Driving lessons, not women’s parking, need fixing in China

By Yang Lan Source:Global Times Published: 2015-5-17 19:08:16

The bright-pink parking places could not be missed. There, in the underground parking facility of the Shanghai Maxdo Centre skyscraper, four spaces specially designated for women, 20 centimeters wider and longer, startled would-be parkers with their pink hue and feminine figure of a skirted silhouette. The message was loud and clear.

Once news of the new women-only spots got out, Shanghai social media became as heated as a hot flash over the special treatment of female drivers, with just as many netizens applauding Maxdo for their social service ("thank you for saving my car from getting dinged by a woman") as there were cries of sexism ("you insult us by suggesting that we need more room to maneuver").

Maxdo's meaning may forever remain a mystery - are they protecting female drivers from men, or protecting men from female drivers? - but good intentions or not, it won't change the fact that Chinese driving culture is not female friendly.

Data from the Traffic Management Bureau of the Ministry of Public Security shows that in 2014, out of 240 million drivers in China, 76.52 percent of them were male. With over 200,000 annual road deaths from approximately 500,000 accidents according to the World Health Organization, the numbers alone prove that the blame for China's unsafe roads clearly falls on its male majority. Even in Shanghai, a traffic policeman told news portal Eastday.com that the city's male drivers are involved in more severe accidents than females.

Yet, for some mystifying reason, male drivers continue to believe that women drive worse than them. The media helps perpetuate this stereotype by using the term "female driver" to report on accidents involving women but simply using the gender-neutral word "driver" when it involves a man.

Nonetheless, according to Eastday.com, even though female drivers are far more cautious and less aggressive on the open road, indeed we are more prone to minor accidents and fender benders in contained spaces, further fuelling the male-dominated driving public's fire, or rather, ire, against women drivers.

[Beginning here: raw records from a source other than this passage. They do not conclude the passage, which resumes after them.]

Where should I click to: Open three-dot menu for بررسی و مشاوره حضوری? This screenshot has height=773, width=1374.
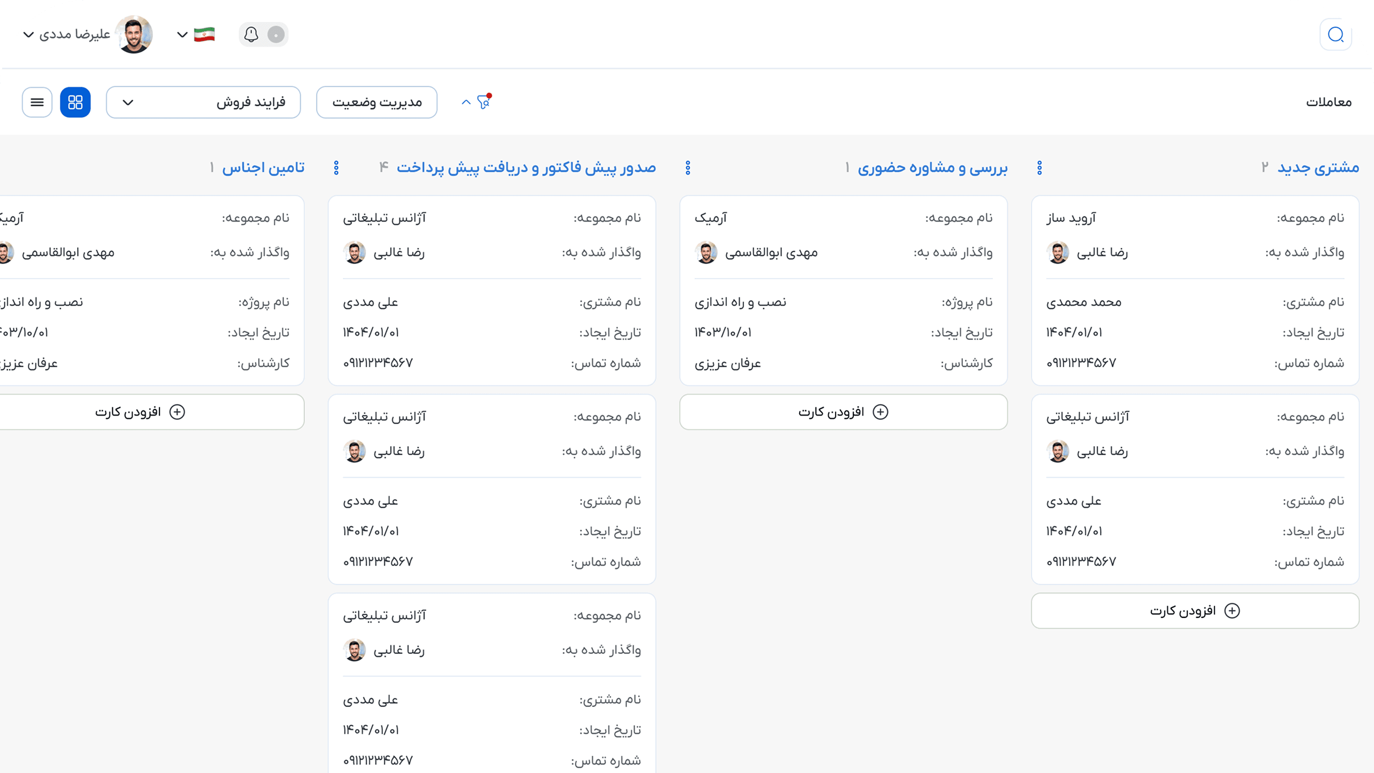[x=688, y=168]
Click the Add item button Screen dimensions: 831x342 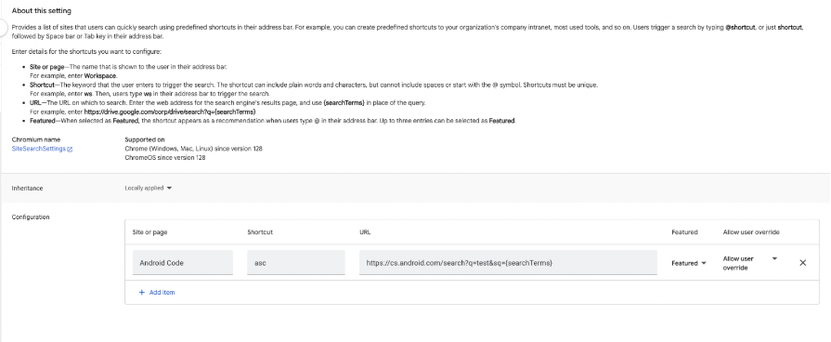[x=156, y=292]
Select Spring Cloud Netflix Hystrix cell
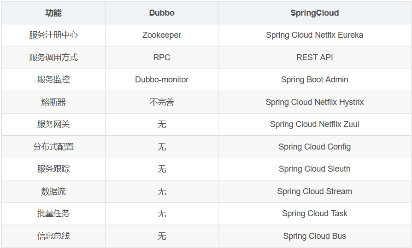The width and height of the screenshot is (412, 248). (x=314, y=102)
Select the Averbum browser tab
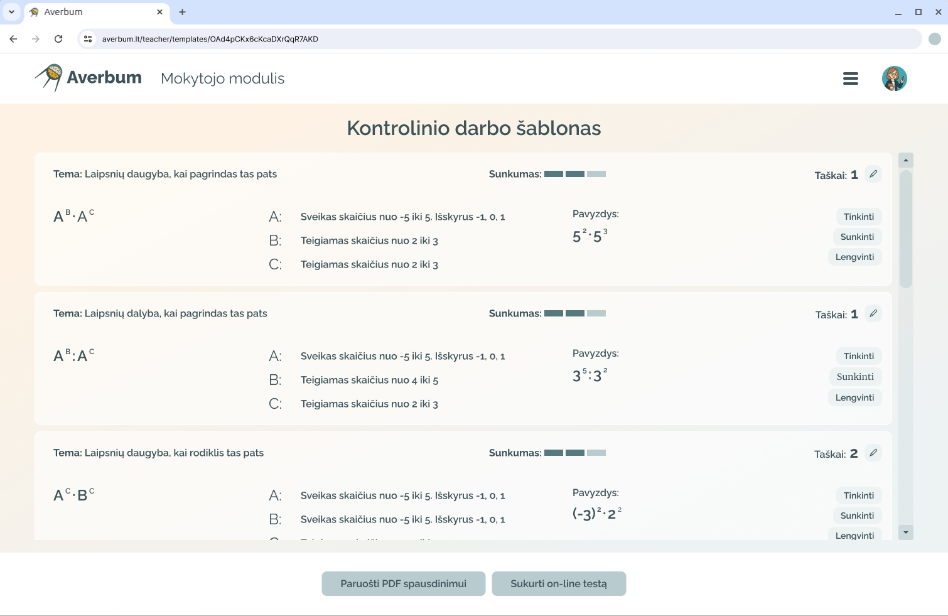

I myself am currently enrolled at a driving school in Shanghai, and can say with certainty that the lousy training we receive from these so-called schools plays a part in China's high accident rate. They are not lessons so much as a recital of an instruction manual. No theory education is given to the students. We have theoretical exams in the driving test, but we are told to just download a mobile app to practice our driving. Exam questions are primarily about traffic rules and regulations.

For the parking portion, we are told to turn the steering wheel 270 degrees at a certain spot marked by the instructor, ascertain the distance between the boundary line and the car, turn the steering wheel back 180 degrees, and that's it. We are not taught any practical advice on dynamic spatial awareness or maneuvers for angled or perpendicular parking. And the rest of the world wonders why we need parking attendants!

The debate about who makes better drivers, men or women, is as old as the automobile itself, and even though it has become obvious over the past 129 years that certain driving skills such as reversing and parallel parking are more prominent in men than women, for some reason our driving lessons remain coed and gender-neutral.

But the question remains: why are the fairer sex allegedly worse drivers in contained spaces such as car parks? Scientific studies argue that women find it harder to instantaneously distinguish their left hand from their right because we use both sides of our brain at the same time, whereas men have a dominant side of the brain.

Perhaps, but I personally think it's simply because of society's lack of confidence in us, as exemplified by these pink parking places. While we women certainly appreciate having our own private parking spots in a crowded city where space has become a major problem, our collective driving skills will never improve if we don't have to.